Gilded circular wreath with a Swastika at the bottom. Extending from either side of the wreath are gilded sprigs of oak leaves. Voided within the wreath is the bronze profile of an eagle's head with a large eye, facing to the wearer's right hand side. Suspended from the bottom of the wreath by a single ring-hook (the other one of the pair is missing) is a gilt pendant in the form of star, with a spray of laurel leaves on either side.

History / Summary

This badge was collected by 400071 Flight Lieutenant William Alexander Trickett, RAAF, while he was a prisoner of war at Stalag Luft III, 30 miles south east of Luckenwald in Germany. The Reconnaissance/Air-Sea Rescue/Meteorological Gold Clasp was one of a series of flying clasps instituted in 1941 to reward aircrew who had flown a large number of operational sorties. All varieties consisted of a circular laurel wreath with a spray of oak-leaves on either side, the symbol in the centre of the wreath and the colour of the badge indicating the arm of the service and the number of operations flown. A bronze clasp was awarded for 20 missions, silver for 60 and gold for 110. In 1942, a pendant device of a gold star with sprays of laurel leaves on either side (the 'anhanger') was instituted to recognise larger numbers of operational flights completed - 250, 300, 400 or 500 depending upon the branch of service. By mid 1944, this pendant had been replaced by a new anhanger containing a boxed numeral marked in increments of 100 from 200 to 2000, indicative of the greater pressure now being placed upon Luftwaffe aircrew.

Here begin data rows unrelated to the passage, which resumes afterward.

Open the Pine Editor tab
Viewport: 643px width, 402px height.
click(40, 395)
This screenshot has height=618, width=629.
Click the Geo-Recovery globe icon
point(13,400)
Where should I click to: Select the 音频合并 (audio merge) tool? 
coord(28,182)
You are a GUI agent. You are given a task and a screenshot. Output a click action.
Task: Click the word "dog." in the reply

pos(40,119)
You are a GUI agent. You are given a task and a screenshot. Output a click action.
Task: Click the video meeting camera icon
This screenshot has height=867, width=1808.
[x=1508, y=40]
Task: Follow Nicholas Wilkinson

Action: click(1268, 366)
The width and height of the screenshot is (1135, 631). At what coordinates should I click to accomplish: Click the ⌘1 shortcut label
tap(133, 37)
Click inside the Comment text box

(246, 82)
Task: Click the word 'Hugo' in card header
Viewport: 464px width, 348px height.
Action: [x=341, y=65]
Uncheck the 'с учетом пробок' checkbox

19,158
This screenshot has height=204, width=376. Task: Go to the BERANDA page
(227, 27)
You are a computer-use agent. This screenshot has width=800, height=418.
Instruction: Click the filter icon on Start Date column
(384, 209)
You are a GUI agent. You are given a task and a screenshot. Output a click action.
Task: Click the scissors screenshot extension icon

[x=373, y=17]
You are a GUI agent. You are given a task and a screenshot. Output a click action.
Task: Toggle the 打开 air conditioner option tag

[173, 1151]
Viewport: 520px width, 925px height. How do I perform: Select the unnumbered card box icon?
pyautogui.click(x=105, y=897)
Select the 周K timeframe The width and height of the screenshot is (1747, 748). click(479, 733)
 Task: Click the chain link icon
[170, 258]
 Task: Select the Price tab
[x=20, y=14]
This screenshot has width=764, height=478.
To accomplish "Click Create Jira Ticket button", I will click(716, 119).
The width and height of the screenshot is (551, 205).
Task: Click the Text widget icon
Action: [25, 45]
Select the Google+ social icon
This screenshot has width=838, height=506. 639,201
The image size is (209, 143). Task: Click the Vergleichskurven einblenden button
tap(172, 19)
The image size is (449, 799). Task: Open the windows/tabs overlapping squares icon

The badge was collected by William Alexander Trickett, who was born in Melbourne on 12 June, 1917. He joined the Air Cadets on 16 January, 1939 and transferred to the RAAF on 26 May, 1940. Trickett trained as a Navigator at Parkes, NSW. He embarked for the United Kingdom on 21 February 1941, and after further training there undertook 18 missions as a Pilot Officer and Flight Lieutenant with 35 and 76 Squadrons RAF.

On the night of 27/28 April, 1942 the Halifax bomber, in which he was the Navigator, was hit by Flak, damaging the controls of the aircraft and killing the rear gunner. Trickett bailed out with two other crew members (the Flight Engineer and Wireless Operator), over Dunkirk, was captured and became a prisoner of war. Between 1942 and 1945 Trickett was held at Stalag Luft III and Oflag IIIB. On 21 April 1945 Stalag Luft III was liberated by the Russian Army. The German guards left the camp to the inmates who had to fend for themselves. Trickett's duty at the end of April was to obtain the bread supply from the local town of Luckenwalde 30 miles South of Berlin, where he also obtained a selection of German combat badges at an abandoned shop. After his release he rejoined 76 Squadron. He was discharged on 15 January 1946.